2.5.1 Idea: Both econometrics and machine learning have advantages and disadvantages
Susan Athey has already proved that there are close connections between the two disciplines indeed. Currently, the integration of econometrics and machine learning seems appealing to us. However, there is something that has not been fully discovered or totally developed, and it seems to be a new opportunity for IS researchers to make achievements.
Machine learning is good at cross-validation, which can be used for model evaluation. As a model validation technique, cross-validation is used to assess the performance of models in practice, which is really hard for econometrics to accomplish.
Econometrics can be used to reveal the fundamental underlying process, which is helpful for grasping the economic structure. However, machine learning cannot help contribute to the fundamentals, due to which you are not satisfied. Computer scientists would like to resort to computers when dealing with changes and new problems. It is necessary for theoretical researchers to know about the fundamental process and underlying relation, which are important for simulation, what-if analysis, and decisionmaking effect analysis. All these can be helpful for better decision-making. Professor Yong Tan, who has also joined this panel, is also trying to find out the structure, as well as to understand the fundamental underlying process, which will broaden the horizon of IS researchers.
There are so many important problems, such as health care, government issues, and so on. Can we use both techniques in a new way and in a high level? There are some theories that we do not know even if you do randomized experiments. We want to know about the theories in terms of randomized experiments, and this is what we want to explore.
2.6 Michael Shaw
2.6.1 Idea: Econometrics and machine learning depend on each other
My job is to give everybody a quiz. Take the bank lending process as an example. Assume there are eight individuals with different features, such as height, income, and education level. One person is a tall guy, with high income and high school education. Another person is a tall guy, with low income and undergraduate education. The third one is a tall guy, with medium income and undergraduate education. Therefore, we just want to find out the logical relationship behind the data. Is height relevant with income? Is education relevant with income? Alternatively, is there any other connection among these features? What are the decision causes in the eight individuals? What are the dependent variables? And how can we get a decision tree with dependent variables? It can be inferred that income is the most relevant in the decision tree from the samples above. The tree I showed is not a tree example, but an acrobatic example. So what exactly is machine learning? It is a process that derives insights from a large set of data. We try to understand the distribution, which is a classification. By conducting a survey, we find a pattern, which is fully coincidental to different factors or variables. Then we try to find out the causal effect of a decision. After that, we can evaluate the decision and its effects. So what essentially are we doing with machine learning and econometrics? In general, we tend to develop explanations inside knowledge through certain data. The examples mentioned earlier are very simplistic, and you need to acquire more in-depth knowledge by yourself.

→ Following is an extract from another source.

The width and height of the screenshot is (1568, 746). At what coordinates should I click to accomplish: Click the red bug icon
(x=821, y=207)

When dealing with millions of data, people have to use machine learning, data mining, as well as a variety of econometric models to discover valuable information, which we have been doing during the past few decades. Take my research with a commercial bank as an example. What we found from the decision tree generated to explain the commercial loaning process for medium-sized companies is that the loan is based on the financial attribute and the risk level of the applicant. The numbers one to five represent the risk level perceived for the small- and medium-sized businesses, with the score one meaning the most secure and five meaning the riskiest levels. In classification, we use one to five as the dependent variables, and the financial characters of the company applying for loan as the independent variables. Consequently, machine learning not only gives you the causal relationship and explanatory power, but also depicts the structure, which is called tree structure. For example, the decision-making process of the most secure company is very short. And we have a longer decisionmaking process for the less-risky company. Finally, we definitely have a very long decision-making and evaluation process for the riskiest company.

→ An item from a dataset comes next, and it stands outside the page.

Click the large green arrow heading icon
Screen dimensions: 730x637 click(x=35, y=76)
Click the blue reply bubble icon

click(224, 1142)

As a result, this process is about generating not only knowledge that we can gain from machine learning but also the knowledge about knowledge, which is called meta-knowledge. When you look at the tree, you can see characteristics about the decision tree. Therefore, you are able to reevaluate the decision and the policy effects. In summary, that is why we need econometrics. We never know whether the tree generated or any other machine learning model generated is stable or reliable. Therefore, we have to do validation. Over the years, we have used many different techniques for validation. I think that is where econometrics can really play an important role. Cross-validation is also necessary. However, the reality is that the use of machine learning usually brings a massive result, which is a trigger for the training. The tree training can make the tree more understandable, which means you need some sort of techniques to provide a confidence level of the validity about the machine learning model generated. There are also some other useful techniques, such as statistics and econometrics.

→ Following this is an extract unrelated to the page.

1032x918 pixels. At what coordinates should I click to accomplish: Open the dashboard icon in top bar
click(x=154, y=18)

3 Topic 2: When do econometrics and machine learning need each other?
3.1 Eric Zheng
Michael Shaw has just proposed a very important question. That is, when do machine learning and econometrics need each other? Maybe we can have more discussions on this topic. We usually see econometrics combined with experiments since identification is really important for econometrics, and randomized experiments can be helpful to address the identification issues. However, it is still not clear why machine learning and econometrics need each other, and when can they be helpful mutually? Let us have the panelists give us their opinions.
3.2 Paulo Goes
3.2.1 Idea: Machine learning and econometrics can be beneficial to each other
I think there may be several ways in which machine learning and econometrics could be used together.
Use machine learning models to feed in the components of econometric models. Just as Michael mentioned, the classification results of machine learning can be used as variables in econometric models, with which we can make explanation.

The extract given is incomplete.